### Prompt
All that should come back is the lines of the data below from the one containing "Where should I click to: Click the Weibo" to the one containing "The width and height of the screenshot is (464, 1008).", inclusive, exactly as they stand.

---- Input material

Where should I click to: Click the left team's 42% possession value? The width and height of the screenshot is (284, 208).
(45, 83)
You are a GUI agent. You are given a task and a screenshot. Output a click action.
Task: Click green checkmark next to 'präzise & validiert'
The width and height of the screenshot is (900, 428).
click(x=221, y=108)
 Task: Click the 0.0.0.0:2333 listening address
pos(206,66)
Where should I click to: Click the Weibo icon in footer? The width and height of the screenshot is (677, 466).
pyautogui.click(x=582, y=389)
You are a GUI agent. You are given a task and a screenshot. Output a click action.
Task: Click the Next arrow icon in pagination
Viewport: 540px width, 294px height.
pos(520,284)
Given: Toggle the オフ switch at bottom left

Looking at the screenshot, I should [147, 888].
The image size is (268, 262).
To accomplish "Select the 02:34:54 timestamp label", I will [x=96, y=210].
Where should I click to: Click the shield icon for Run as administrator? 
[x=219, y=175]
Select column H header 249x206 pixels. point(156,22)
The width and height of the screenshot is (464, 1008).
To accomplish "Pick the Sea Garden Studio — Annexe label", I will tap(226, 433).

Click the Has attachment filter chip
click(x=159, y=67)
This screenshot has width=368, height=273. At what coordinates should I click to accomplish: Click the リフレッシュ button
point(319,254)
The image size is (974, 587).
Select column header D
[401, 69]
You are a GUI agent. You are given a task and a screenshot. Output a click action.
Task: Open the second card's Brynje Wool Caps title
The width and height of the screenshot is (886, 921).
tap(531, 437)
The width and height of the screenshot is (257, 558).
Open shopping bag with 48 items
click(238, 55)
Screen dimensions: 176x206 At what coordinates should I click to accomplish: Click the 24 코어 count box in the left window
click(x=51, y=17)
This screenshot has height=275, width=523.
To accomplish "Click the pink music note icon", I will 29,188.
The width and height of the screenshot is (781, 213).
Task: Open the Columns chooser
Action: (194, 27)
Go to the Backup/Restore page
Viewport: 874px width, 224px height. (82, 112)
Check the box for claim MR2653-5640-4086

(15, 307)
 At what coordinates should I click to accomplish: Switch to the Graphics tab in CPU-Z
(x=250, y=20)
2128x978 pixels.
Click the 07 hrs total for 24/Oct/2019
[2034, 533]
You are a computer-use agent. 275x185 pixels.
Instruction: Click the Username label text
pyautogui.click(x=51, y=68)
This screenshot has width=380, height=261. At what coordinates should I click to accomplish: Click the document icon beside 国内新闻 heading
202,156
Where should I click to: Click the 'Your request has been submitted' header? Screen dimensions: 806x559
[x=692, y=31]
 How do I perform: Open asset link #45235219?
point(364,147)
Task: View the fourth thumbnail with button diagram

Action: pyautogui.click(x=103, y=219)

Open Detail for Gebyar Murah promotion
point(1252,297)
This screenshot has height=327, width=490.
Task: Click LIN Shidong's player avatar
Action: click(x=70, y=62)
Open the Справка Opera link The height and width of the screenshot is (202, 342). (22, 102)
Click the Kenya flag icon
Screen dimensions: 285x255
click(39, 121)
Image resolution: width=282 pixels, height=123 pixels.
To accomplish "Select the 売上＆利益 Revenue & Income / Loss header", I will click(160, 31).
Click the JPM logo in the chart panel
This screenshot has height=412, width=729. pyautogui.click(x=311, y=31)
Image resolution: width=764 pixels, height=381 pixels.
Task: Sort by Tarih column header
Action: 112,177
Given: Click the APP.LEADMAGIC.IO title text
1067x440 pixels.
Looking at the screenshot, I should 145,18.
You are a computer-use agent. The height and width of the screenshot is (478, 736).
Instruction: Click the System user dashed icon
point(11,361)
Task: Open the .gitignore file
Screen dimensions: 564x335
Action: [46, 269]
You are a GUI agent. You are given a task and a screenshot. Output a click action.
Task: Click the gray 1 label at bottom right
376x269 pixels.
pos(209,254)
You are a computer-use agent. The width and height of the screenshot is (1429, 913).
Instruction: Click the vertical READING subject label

--------

### Expected output
Where should I click to: Click the Weibo icon in footer? The width and height of the screenshot is (677, 466).
pyautogui.click(x=582, y=389)
You are a GUI agent. You are given a task and a screenshot. Output a click action.
Task: Click the Next arrow icon in pagination
Viewport: 540px width, 294px height.
pos(520,284)
Given: Toggle the オフ switch at bottom left

Looking at the screenshot, I should [147, 888].
The image size is (268, 262).
To accomplish "Select the 02:34:54 timestamp label", I will [x=96, y=210].
Where should I click to: Click the shield icon for Run as administrator? 
[x=219, y=175]
Select column H header 249x206 pixels. point(156,22)
The width and height of the screenshot is (464, 1008).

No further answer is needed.